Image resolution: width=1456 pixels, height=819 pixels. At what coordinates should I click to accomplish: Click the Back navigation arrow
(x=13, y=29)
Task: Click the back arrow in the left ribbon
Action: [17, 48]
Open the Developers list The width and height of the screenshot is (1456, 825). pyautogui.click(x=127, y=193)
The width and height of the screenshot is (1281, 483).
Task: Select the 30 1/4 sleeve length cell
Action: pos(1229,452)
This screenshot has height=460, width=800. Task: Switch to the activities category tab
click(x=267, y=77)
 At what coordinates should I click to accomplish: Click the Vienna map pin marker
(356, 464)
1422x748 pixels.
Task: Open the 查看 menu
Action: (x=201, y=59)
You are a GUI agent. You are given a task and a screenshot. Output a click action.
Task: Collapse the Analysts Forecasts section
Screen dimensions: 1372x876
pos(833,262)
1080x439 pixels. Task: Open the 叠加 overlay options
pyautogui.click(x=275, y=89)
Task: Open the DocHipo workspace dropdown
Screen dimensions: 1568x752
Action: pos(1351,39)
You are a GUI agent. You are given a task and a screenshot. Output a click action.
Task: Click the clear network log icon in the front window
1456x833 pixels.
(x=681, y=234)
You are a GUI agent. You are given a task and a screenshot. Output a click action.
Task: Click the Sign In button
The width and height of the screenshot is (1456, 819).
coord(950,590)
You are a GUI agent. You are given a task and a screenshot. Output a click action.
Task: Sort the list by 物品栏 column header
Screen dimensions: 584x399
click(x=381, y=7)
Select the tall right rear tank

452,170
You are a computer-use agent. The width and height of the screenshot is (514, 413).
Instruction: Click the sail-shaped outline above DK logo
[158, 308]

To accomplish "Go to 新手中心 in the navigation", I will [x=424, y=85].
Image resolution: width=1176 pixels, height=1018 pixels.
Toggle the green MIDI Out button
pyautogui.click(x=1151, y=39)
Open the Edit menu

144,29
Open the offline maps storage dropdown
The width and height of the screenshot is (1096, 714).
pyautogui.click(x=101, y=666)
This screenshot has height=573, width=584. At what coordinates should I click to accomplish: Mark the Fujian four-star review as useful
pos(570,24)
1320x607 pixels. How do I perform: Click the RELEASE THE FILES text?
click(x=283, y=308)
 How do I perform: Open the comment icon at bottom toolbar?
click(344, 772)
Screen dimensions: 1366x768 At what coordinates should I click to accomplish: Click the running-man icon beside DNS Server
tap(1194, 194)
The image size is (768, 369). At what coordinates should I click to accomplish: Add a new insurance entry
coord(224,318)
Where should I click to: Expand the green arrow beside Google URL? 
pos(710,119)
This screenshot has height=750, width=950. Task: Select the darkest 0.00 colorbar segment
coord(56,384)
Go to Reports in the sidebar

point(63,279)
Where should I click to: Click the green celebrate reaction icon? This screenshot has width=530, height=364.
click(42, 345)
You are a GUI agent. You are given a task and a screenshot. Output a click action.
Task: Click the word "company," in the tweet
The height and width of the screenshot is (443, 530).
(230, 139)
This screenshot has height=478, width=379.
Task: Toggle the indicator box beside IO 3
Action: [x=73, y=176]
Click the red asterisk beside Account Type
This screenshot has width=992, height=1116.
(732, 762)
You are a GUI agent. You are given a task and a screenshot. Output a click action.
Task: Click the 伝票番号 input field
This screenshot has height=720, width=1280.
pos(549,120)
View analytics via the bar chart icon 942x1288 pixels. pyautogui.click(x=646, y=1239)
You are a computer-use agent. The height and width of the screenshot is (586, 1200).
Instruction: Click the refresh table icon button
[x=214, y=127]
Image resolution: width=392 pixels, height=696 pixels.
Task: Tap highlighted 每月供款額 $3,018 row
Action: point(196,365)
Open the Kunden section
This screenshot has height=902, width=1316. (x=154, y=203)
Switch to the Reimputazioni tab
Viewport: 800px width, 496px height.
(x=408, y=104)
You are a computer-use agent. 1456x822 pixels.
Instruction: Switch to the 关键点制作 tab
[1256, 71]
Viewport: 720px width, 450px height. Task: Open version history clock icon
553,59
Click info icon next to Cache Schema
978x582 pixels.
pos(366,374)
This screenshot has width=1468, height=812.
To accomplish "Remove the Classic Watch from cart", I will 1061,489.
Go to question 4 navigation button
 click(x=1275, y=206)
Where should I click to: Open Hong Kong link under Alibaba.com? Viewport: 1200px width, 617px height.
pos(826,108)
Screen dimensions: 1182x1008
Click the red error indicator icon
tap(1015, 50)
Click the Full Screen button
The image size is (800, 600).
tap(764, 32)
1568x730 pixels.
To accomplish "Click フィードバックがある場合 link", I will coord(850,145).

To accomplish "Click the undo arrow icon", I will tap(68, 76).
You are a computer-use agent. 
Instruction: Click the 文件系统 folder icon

....

Задание> Перепишите без изменений записи от строки, содержащей «Viewport: 720px width, 450px», до строки, содержащей «click(x=1275, y=206)», включая обе эти строки.

Решение>
Viewport: 720px width, 450px height. Task: Open version history clock icon
553,59
Click info icon next to Cache Schema
978x582 pixels.
pos(366,374)
This screenshot has width=1468, height=812.
To accomplish "Remove the Classic Watch from cart", I will 1061,489.
Go to question 4 navigation button
 click(x=1275, y=206)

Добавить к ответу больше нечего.